There are two sets of them: one the date of creation/update of a specific version, and probably one in the receiving system, beloning to the date an actual database-record was inserted. For FHIR, only the first of these two is relevant and so it is part of the "metadata".

    • LM: This is iffy. Prescription creation date seems like a piece of the record more than a piece of the metadata. Perhaps that's because, in this case, the record directly corresponds to the real-world object.
    • EK: Right. Indeed, here the record and the real-world object could align. But consider this: I could state that a Prescription is a product of a Prescription Act. This Act has its own record. Just like for example an imaging procedure, the Act leads to an artifact, which has actual meaning in the modelled domain, so is a continuant and has its own record. I guess "date taken" on an MRI-image would then be comparable to the creation date of the Prescription, so it feels like an aspect of the modelled reality, rather than part of the record...
    • LM: Actually, we'd say it's the subject of a ControlAct. All state changes and other trigger event-type things are ControlActs in the RIM. There's a special rule that says that for "activation" control acts (where you're changing the status of something to active), the author participation (including participation time) on the ControlAct is the same as that on the subject act being activated. Obviously that doesn't hold for other state changes such as suspend, resume, etc. All of these state changes themselves are "part of the record". Not sure I'm comfortable saying they're all metadata (they have authors, supervisors, data-entry people, data entry locations, responsible organizations, reasons, effective dates, occur in the context of encounters, may have associated detected issue overrides, etc.
  • Status

There are at least two different kind of statuses: one which can be observed on a process ("started") or thing ("alive"), and one which concerns the status of recorded information ("draft", "created on error"). This information must not be collapsed and is either part of the data or the metadata.

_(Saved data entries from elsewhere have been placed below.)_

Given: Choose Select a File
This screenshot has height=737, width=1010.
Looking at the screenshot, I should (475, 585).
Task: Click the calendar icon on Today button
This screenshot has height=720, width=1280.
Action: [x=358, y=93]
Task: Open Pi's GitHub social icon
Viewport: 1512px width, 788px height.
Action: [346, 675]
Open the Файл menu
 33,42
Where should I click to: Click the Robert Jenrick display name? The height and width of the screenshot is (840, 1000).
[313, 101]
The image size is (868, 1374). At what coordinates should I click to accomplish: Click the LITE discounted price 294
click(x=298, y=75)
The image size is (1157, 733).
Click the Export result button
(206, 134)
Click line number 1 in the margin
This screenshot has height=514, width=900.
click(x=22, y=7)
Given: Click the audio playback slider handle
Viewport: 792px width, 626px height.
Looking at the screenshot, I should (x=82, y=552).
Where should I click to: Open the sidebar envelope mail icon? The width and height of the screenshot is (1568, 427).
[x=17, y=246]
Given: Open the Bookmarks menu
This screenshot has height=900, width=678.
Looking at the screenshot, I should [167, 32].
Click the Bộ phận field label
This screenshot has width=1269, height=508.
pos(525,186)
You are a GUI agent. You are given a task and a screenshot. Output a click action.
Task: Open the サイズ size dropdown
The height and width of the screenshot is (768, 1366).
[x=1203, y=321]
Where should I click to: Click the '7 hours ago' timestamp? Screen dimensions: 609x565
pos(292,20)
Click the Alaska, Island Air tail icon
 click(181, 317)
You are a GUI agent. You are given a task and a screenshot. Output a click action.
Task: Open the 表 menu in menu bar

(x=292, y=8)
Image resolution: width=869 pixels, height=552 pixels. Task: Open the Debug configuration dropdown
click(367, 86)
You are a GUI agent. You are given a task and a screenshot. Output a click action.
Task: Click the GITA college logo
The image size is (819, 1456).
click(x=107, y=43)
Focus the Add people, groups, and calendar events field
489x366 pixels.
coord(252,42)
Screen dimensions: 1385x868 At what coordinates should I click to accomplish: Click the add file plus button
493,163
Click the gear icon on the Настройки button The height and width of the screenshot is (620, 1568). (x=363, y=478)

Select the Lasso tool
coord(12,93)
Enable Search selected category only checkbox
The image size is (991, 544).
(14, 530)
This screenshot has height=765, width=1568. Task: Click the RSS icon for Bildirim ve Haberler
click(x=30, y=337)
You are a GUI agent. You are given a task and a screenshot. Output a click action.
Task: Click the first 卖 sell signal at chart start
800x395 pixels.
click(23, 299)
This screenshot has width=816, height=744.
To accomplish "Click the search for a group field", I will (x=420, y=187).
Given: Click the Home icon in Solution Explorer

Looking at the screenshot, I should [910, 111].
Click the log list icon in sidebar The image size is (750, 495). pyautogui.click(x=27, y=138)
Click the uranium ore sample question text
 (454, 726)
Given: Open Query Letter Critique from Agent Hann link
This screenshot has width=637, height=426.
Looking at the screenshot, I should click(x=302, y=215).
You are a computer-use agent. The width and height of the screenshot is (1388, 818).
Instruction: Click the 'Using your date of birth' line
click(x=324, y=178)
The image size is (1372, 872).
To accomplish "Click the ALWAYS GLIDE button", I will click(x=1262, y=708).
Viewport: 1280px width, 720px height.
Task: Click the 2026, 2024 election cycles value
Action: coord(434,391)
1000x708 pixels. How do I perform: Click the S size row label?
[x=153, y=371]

  • LM: I think "new" can apply to the underlying action. A "new" prescription is one that has been conceived and is in the process of being activated. (e.g. The physician has started writing stuff on their pad, but not yet affixed their signature.) That's a real-world action. Agree that "created in error" probably shouldn't be part of the state machine but should be a separate attribute.
  • EK: Mmm....or is this the Act of Prescribing that is just underway?
  • LM: Sure, but the "Act of Prescribing" (the activation ControlAct) has a subject act that has information in it, and that record needs to have some sort of status.


Issues: 1. We need to discuss how we chain actions that modify record. E.g. "cancel the request to suspend the prescription" or "A said that B said the C did".

  • EK: The first example looks to me like two events. When I used the RIM to build a prescription-system, we kept the original ControlActs to keep track of this. So we had multiple records of these separate events. Though, they would both have the original prescription as their subject, not the "suspend prescription", the net result being a cancelled prescription. These kind of "decorated" acts, just like "A said, that B said, that C did" is something I would LOVE to avoid, unless we have a clear usecase for this....
  • LM: I agree we avoid it without a use-case. But if we're going to start sticking audit stuff in HTTP headers or something, I'm worried it's going to break when the complex "A said B said C did" use-case does arise. I don't want us to adopt a solution that works for the simple case but won't scale to the complex case in those (limited) circumstances we decide the complex case needs to be supported.

2. How do we associate reasons/responsibility for changes to specific attributes rather than the whole record. E.g. "This phone number was changed because of an entry error" vs. "This phone number was changed because of a move".

  • EK: Some of your points should be covered by some yet-to-describe way to generally handle "state" information, maybe.
  • LM: Sure. All I'm saying is we need to figure out how that will be handled. Essentially - "What will replace the ControlActRef in the HXIT datatype?" (because that's how we handle this on the v3 modelling side.)